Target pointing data

=-=-=-=-=

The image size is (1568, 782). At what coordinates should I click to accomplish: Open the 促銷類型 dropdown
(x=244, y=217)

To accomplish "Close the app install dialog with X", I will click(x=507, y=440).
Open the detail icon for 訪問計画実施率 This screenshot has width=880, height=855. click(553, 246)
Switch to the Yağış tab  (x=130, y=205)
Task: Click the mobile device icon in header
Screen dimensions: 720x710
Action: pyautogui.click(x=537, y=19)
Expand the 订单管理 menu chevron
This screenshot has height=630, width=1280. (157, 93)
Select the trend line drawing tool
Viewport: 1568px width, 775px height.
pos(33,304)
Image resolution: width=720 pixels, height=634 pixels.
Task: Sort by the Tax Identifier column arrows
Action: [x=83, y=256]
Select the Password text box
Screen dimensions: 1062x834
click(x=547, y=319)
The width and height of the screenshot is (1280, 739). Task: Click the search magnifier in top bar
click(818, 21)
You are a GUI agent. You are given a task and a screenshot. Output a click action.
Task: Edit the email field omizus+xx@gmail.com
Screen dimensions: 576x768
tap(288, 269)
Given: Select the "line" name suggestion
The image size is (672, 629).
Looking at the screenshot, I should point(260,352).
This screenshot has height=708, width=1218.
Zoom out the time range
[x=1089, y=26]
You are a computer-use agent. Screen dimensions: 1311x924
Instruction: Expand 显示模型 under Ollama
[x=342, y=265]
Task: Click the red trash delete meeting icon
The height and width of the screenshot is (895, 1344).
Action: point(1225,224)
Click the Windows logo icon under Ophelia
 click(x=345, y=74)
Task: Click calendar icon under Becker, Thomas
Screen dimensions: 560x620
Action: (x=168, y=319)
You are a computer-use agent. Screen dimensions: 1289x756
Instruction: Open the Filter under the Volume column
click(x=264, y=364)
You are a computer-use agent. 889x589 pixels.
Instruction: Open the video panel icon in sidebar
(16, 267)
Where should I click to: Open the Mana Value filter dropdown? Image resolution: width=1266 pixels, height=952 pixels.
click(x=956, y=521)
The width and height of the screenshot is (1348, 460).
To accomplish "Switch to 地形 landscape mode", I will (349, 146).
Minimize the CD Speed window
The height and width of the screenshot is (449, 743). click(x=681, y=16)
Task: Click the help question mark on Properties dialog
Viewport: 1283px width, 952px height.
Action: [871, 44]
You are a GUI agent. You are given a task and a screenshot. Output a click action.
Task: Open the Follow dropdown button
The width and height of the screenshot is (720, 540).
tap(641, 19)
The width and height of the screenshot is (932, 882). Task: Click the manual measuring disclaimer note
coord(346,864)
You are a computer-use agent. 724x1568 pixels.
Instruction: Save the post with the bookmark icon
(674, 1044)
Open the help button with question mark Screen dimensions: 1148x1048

=-=-=-=-=

→ **Exercise aim**
Write out, with nothing changed, the rows starting at the line containing "Click the Windows logo icon under Ophelia" and running through the line containing "click(x=264, y=364)".

→ **Output below**
Click the Windows logo icon under Ophelia
 click(x=345, y=74)
Task: Click calendar icon under Becker, Thomas
Screen dimensions: 560x620
Action: (x=168, y=319)
You are a computer-use agent. Screen dimensions: 1289x756
Instruction: Open the Filter under the Volume column
click(x=264, y=364)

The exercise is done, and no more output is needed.